Source records:

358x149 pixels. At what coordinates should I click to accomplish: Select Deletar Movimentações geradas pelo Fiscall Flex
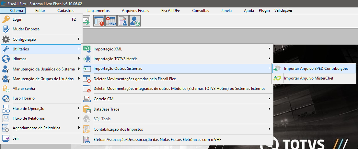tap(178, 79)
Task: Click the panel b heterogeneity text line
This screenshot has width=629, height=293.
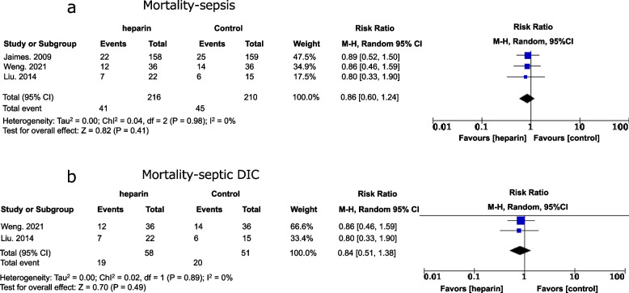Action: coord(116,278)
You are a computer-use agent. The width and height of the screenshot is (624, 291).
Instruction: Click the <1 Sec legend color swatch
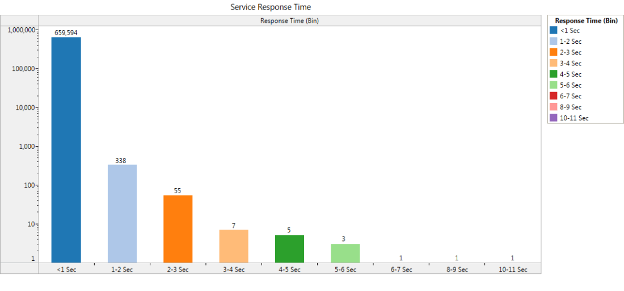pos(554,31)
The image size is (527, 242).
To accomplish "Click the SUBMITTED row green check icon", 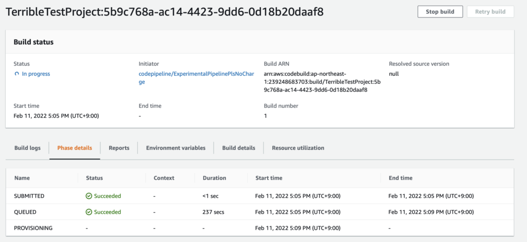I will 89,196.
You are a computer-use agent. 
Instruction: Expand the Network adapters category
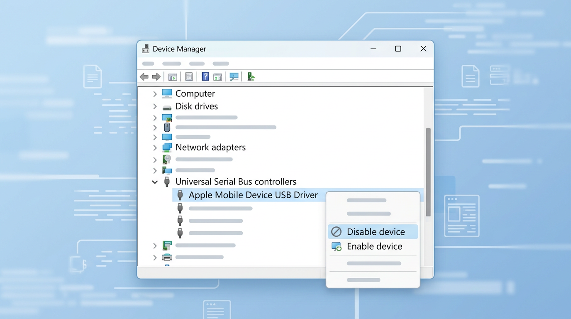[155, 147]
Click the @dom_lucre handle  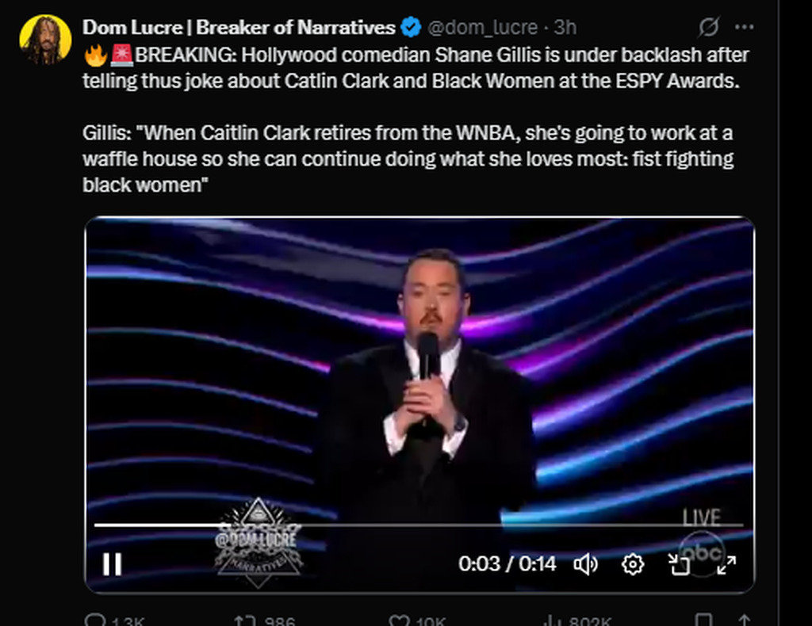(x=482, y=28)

---

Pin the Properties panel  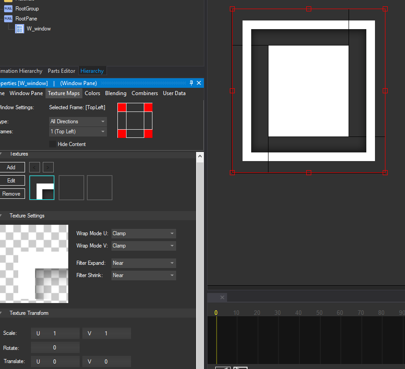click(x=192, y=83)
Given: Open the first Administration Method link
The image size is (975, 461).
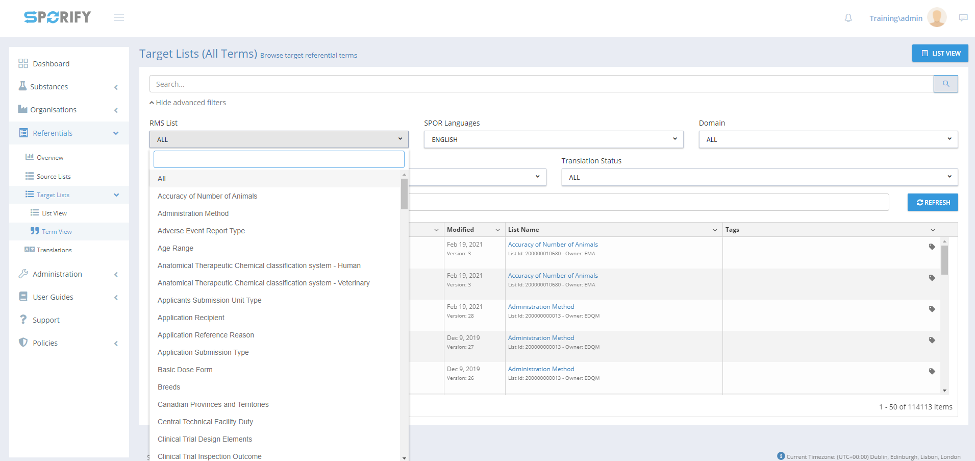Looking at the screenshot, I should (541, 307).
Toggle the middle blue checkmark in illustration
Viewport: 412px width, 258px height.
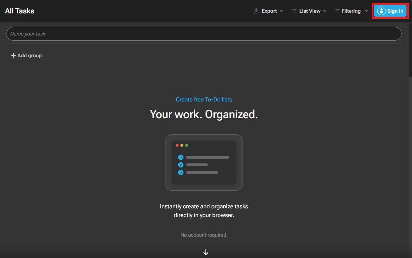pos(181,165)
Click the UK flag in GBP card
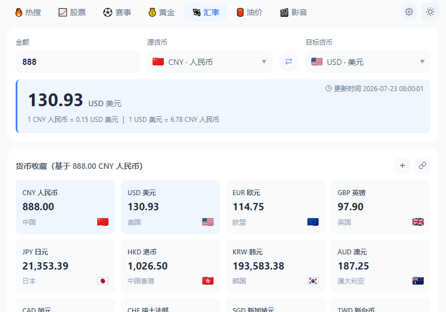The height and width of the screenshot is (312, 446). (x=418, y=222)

WHAT THIS TASK INVOLVES: Transcribe the lines of the records between the line holding "Given: Open the" and the line holding "The height and", inclusive, and leave the pictures out of your answer.

SOLUTION:
Given: Open the first Administration Method link
The image size is (975, 461).
Looking at the screenshot, I should (541, 307).
Toggle the middle blue checkmark in illustration
Viewport: 412px width, 258px height.
pos(181,165)
Click the UK flag in GBP card
The height and width of the screenshot is (312, 446). (x=418, y=222)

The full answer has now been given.